## WHAT IS BEING ASKED
Read the lines below, and copy any that contain the string "size".

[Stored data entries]

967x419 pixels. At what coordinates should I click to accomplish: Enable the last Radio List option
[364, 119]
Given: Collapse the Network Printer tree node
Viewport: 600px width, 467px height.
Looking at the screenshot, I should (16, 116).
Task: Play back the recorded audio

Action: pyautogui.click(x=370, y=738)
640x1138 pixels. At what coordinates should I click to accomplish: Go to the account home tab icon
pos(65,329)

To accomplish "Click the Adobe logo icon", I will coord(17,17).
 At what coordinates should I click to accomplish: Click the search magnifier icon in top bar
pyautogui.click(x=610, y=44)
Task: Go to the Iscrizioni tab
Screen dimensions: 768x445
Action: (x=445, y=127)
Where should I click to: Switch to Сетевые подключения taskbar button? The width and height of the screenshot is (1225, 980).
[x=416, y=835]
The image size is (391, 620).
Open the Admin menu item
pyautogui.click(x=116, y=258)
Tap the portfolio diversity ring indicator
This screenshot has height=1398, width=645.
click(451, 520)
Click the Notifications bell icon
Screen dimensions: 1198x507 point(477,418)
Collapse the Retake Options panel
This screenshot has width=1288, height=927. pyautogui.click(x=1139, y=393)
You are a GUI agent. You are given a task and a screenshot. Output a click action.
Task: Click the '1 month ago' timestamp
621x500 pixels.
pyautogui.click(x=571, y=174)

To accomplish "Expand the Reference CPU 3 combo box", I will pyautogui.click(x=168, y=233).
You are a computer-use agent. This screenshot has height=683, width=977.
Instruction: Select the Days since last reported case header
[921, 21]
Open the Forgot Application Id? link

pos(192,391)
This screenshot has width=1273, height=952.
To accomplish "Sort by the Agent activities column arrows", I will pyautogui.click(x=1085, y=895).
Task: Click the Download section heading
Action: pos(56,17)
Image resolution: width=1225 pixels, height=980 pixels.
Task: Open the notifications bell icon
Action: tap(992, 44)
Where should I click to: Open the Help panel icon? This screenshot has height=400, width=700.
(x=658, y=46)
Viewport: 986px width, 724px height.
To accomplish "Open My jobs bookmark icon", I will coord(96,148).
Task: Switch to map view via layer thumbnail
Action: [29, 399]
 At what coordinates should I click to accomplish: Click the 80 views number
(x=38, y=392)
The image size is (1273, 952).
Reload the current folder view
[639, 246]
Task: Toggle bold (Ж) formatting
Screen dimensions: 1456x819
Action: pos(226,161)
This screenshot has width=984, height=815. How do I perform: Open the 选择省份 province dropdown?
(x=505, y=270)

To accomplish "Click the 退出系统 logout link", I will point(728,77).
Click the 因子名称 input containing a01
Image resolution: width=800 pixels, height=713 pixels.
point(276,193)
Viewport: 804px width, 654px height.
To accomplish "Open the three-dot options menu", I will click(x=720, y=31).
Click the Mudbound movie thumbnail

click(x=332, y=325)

## EXERCISE OUTPUT
The image size is (391, 620).
The image size is (1273, 952).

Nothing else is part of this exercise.